* _WHAT THE TASK ASKS_: Would you output the entries below only from the line containing "Image resolution: width=1503" through the line containing "Click the Row", exactly as they stand and with both ends included?

* _TASK INPUTS_:
------------------------------------------------

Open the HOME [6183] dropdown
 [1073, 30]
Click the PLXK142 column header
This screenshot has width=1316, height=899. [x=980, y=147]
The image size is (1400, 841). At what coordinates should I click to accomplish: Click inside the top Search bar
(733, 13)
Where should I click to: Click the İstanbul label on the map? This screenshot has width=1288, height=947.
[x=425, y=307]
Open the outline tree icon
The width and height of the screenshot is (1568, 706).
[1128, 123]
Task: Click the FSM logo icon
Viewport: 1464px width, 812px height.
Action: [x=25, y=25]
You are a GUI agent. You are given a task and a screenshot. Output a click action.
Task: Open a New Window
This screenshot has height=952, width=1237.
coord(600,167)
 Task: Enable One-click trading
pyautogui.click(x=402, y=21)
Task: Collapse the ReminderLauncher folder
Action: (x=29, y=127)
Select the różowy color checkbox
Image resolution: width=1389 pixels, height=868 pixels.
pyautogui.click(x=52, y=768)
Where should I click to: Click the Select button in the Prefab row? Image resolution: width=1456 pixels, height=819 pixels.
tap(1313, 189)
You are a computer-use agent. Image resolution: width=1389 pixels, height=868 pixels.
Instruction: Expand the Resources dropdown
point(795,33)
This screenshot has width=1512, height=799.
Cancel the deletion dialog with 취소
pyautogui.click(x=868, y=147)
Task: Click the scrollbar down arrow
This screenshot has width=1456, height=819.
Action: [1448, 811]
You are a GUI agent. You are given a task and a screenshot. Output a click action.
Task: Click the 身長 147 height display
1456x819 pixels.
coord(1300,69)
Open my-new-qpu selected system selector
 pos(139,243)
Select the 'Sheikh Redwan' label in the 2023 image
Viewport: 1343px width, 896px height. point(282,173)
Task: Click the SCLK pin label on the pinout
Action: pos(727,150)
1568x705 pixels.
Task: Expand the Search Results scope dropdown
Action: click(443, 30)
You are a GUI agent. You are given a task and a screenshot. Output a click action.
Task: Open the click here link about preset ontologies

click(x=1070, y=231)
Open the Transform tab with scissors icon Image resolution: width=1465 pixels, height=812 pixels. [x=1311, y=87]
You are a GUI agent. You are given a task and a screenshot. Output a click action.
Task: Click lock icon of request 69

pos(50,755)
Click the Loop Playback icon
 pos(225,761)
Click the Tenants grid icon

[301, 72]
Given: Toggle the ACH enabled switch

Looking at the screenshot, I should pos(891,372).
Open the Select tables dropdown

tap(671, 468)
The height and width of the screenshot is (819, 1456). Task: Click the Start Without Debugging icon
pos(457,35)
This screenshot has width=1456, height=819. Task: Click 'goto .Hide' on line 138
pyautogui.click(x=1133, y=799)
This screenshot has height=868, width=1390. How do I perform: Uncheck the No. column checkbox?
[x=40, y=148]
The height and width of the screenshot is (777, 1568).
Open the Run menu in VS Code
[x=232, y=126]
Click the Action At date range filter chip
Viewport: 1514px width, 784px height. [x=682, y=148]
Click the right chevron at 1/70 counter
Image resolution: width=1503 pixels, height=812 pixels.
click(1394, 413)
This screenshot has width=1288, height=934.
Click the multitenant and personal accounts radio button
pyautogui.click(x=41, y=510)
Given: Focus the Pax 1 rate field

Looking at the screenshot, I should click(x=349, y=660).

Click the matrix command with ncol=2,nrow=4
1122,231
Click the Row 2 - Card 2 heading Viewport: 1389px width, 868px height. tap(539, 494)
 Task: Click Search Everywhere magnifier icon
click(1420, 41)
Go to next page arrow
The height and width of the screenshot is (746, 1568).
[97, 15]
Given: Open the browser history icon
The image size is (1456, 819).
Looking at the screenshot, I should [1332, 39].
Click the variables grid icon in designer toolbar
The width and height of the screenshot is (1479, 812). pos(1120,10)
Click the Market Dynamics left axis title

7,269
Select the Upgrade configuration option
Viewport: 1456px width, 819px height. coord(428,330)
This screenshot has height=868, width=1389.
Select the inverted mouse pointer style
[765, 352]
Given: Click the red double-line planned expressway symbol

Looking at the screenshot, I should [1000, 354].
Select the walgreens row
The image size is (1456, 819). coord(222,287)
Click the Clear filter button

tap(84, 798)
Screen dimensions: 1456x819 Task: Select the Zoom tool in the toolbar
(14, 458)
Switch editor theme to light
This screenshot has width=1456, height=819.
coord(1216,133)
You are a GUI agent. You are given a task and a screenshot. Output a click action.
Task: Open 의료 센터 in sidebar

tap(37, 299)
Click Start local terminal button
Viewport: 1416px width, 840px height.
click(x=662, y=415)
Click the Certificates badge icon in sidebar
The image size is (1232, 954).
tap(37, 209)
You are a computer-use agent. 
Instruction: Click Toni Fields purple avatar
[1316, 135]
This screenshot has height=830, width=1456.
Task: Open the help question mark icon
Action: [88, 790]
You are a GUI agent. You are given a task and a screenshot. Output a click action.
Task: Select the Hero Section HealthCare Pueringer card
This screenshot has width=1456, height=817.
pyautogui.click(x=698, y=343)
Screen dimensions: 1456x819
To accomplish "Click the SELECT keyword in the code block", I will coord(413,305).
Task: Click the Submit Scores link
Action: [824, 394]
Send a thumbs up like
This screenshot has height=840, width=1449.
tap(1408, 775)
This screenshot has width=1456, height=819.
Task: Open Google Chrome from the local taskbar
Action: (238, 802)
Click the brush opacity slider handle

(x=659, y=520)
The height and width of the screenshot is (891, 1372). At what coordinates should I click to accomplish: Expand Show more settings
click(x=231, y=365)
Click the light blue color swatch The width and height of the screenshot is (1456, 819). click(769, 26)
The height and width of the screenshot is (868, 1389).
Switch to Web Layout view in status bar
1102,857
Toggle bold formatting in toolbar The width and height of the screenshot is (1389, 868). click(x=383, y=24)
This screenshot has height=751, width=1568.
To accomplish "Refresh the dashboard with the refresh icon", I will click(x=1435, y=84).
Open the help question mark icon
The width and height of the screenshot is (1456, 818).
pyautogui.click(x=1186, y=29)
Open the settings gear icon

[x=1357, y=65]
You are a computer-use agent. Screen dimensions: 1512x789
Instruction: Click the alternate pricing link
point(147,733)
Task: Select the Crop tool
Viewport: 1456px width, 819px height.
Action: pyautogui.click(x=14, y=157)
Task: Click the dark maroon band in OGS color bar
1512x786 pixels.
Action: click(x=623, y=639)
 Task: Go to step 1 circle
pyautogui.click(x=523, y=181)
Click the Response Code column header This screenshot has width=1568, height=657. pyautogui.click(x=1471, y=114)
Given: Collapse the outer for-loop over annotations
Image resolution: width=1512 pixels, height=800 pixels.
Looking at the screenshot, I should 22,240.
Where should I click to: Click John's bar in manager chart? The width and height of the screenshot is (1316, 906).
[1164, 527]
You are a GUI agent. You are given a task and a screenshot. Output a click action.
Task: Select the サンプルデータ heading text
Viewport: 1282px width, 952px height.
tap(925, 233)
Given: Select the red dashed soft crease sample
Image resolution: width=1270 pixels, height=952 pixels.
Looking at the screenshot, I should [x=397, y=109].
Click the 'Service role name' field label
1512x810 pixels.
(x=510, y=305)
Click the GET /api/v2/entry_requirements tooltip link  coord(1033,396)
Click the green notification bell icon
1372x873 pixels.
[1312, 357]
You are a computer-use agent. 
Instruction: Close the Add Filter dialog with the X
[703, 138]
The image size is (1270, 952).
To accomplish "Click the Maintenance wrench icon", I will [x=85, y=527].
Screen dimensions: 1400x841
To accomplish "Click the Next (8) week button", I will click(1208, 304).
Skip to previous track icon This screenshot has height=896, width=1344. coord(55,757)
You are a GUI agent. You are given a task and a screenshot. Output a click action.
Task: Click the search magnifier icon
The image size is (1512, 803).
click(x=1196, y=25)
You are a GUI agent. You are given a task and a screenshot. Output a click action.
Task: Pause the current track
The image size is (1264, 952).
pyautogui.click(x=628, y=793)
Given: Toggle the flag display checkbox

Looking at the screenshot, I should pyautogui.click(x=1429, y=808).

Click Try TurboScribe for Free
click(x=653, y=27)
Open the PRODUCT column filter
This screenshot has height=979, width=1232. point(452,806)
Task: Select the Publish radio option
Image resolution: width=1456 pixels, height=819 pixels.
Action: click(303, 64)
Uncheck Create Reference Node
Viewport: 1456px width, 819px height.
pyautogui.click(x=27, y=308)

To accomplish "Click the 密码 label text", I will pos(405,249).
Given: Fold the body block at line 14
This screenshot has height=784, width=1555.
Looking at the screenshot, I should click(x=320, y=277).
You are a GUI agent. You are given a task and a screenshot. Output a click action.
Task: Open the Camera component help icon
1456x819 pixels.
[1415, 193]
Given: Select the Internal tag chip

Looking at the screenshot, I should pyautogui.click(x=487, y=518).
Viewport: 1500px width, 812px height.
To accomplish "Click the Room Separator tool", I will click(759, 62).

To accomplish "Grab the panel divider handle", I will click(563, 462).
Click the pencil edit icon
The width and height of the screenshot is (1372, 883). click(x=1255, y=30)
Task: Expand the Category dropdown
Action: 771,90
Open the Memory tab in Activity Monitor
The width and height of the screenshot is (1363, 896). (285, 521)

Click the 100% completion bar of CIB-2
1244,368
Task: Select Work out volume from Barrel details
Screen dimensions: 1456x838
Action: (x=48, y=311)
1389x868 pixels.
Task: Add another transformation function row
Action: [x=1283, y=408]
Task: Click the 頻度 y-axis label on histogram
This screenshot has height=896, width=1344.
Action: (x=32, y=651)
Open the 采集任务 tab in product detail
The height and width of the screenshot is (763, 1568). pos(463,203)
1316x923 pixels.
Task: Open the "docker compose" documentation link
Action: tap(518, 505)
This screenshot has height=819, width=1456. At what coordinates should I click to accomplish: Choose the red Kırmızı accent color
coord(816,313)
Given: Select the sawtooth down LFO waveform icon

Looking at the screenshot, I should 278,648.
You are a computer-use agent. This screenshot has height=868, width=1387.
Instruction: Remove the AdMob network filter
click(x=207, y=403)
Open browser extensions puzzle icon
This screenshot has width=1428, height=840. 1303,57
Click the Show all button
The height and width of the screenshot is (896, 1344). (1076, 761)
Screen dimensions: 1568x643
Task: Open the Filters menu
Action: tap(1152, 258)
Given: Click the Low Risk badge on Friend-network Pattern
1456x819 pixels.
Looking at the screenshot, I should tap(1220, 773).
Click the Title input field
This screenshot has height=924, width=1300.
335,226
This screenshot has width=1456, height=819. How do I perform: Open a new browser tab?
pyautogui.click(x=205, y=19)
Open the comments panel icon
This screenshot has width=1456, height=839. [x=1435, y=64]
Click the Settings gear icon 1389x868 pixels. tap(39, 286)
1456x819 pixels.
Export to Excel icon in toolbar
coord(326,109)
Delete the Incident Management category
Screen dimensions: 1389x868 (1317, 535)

------------------------------------------------

* _WORKED SOLUTION_:
Image resolution: width=1503 pixels, height=812 pixels.
click(1394, 413)
This screenshot has width=1288, height=934.
Click the multitenant and personal accounts radio button
pyautogui.click(x=41, y=510)
Given: Focus the Pax 1 rate field

Looking at the screenshot, I should click(x=349, y=660).

Click the matrix command with ncol=2,nrow=4
1122,231
Click the Row 2 - Card 2 heading Viewport: 1389px width, 868px height. tap(539, 494)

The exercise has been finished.